Begin at the line below that has "Open the 視窗" and stop after the line that has "Open the 2 citations". Please restate only those lines, word for word.

Stored items
☆ ☆ ☆ ☆ ☆

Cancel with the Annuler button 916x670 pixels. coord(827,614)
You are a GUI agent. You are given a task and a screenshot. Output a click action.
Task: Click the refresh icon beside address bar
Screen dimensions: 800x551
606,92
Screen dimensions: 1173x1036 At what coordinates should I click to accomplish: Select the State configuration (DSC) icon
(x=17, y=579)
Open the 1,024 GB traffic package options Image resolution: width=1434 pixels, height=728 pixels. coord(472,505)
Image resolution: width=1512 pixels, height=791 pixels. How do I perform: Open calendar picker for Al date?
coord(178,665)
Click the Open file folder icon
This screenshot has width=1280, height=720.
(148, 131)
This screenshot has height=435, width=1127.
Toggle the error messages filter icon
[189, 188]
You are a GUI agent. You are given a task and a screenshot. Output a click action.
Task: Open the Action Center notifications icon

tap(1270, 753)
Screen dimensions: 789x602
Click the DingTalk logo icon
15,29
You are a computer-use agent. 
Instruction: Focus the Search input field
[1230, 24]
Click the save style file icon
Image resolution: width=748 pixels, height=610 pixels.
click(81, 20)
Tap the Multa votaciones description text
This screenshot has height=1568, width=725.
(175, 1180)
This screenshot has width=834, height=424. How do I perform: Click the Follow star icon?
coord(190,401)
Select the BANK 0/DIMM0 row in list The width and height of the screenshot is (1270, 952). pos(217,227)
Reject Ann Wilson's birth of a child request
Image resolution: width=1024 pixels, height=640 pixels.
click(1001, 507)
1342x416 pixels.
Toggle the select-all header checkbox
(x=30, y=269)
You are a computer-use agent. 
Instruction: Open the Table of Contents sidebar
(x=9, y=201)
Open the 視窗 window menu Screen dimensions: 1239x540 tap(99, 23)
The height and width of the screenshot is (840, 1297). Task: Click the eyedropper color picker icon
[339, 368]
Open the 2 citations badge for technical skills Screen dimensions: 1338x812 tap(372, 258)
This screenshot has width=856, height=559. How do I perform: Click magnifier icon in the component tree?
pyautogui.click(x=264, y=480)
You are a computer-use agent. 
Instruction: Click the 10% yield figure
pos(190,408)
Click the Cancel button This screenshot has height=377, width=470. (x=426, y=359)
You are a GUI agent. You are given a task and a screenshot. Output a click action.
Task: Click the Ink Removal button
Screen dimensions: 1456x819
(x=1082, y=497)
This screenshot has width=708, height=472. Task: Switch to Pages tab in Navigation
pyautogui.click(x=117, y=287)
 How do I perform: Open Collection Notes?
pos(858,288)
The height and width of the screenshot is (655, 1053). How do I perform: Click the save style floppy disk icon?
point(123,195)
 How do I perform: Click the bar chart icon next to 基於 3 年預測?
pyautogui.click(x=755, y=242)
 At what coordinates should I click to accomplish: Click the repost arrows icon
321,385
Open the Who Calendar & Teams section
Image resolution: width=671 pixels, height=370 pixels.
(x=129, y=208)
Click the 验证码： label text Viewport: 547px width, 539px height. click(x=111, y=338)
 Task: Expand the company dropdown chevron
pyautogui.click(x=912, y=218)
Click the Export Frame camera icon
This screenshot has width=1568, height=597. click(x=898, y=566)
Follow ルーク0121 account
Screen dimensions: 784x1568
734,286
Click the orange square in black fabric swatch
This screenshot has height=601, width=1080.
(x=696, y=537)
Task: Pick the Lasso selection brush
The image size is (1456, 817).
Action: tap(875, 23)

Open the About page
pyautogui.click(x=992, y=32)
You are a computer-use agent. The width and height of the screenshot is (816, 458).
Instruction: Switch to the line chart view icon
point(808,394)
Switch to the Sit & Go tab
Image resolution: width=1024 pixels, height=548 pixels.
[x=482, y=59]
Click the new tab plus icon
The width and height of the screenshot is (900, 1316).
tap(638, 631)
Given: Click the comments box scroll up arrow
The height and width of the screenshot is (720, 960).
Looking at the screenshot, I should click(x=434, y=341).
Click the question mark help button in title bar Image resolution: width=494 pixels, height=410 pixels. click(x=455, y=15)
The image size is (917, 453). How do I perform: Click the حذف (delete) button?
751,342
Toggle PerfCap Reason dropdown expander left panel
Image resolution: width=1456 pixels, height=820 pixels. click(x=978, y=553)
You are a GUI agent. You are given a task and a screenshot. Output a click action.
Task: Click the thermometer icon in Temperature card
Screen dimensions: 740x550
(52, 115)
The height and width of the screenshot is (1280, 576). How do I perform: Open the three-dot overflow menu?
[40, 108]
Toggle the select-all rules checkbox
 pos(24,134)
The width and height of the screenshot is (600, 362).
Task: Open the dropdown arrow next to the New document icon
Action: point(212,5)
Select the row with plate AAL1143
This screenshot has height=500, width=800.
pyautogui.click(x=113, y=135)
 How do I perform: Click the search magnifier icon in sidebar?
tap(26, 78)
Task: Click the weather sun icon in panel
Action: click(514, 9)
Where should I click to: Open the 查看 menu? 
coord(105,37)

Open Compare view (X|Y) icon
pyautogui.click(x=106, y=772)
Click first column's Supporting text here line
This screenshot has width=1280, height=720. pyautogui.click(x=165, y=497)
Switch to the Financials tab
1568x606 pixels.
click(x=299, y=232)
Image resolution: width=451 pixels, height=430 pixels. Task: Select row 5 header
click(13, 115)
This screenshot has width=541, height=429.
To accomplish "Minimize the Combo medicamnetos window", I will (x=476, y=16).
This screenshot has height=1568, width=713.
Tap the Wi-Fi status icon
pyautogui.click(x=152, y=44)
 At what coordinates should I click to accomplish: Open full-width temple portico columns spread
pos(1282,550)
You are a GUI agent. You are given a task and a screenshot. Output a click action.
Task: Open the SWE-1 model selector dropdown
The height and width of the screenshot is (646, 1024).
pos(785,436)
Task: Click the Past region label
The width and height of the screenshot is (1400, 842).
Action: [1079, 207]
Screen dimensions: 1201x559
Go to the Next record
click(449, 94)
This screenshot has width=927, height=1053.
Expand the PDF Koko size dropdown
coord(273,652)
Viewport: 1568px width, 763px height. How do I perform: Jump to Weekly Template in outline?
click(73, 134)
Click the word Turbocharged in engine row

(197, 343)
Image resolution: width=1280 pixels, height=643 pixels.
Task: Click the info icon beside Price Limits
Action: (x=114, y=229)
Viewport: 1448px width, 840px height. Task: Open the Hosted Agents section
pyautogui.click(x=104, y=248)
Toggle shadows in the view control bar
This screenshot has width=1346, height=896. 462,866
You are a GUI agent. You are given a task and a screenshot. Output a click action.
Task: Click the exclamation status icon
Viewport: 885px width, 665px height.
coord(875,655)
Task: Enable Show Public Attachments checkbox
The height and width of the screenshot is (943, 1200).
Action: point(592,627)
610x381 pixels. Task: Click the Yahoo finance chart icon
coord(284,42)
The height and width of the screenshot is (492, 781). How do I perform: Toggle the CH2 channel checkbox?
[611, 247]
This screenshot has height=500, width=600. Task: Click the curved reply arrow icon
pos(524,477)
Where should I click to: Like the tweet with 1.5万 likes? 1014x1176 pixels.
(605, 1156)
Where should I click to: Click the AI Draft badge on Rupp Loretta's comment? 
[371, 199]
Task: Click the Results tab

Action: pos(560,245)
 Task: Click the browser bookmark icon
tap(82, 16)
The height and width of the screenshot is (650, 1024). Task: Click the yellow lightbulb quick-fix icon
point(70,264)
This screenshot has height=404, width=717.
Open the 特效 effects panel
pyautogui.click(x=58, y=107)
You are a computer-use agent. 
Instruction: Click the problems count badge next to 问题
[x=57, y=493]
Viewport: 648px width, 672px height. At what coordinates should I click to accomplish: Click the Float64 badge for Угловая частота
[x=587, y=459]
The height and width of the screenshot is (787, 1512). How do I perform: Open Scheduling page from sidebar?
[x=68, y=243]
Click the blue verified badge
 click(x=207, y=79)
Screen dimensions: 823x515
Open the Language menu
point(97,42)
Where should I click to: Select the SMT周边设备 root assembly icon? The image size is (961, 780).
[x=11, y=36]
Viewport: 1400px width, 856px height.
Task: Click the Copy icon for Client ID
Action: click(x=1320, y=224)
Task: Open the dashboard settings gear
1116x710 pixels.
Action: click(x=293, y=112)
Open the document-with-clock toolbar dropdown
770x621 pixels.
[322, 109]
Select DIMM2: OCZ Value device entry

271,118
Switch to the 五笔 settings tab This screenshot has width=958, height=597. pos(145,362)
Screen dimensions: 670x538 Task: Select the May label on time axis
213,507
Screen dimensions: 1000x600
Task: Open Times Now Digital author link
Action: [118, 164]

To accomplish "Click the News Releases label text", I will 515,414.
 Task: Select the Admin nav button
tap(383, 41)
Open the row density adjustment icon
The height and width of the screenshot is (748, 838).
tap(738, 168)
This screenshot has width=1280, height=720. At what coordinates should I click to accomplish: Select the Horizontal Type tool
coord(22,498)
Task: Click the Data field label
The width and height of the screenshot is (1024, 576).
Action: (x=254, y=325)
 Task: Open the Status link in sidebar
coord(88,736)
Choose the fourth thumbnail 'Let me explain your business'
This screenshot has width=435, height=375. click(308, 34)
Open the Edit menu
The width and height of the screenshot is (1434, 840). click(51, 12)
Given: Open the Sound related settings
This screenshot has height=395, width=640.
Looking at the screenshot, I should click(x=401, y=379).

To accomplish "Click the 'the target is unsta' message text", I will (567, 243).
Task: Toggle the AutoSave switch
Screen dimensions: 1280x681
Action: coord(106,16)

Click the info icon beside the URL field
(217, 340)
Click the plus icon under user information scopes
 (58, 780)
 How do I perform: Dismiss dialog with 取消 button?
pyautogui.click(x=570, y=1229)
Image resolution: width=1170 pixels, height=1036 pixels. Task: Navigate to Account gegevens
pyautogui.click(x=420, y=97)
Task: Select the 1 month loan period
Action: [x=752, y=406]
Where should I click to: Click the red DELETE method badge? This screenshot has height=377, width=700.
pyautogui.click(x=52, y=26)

☆ ☆ ☆ ☆ ☆

ANSWER SPACE »
Open the 視窗 window menu Screen dimensions: 1239x540 tap(99, 23)
The height and width of the screenshot is (840, 1297). Task: Click the eyedropper color picker icon
[339, 368]
Open the 2 citations badge for technical skills Screen dimensions: 1338x812 tap(372, 258)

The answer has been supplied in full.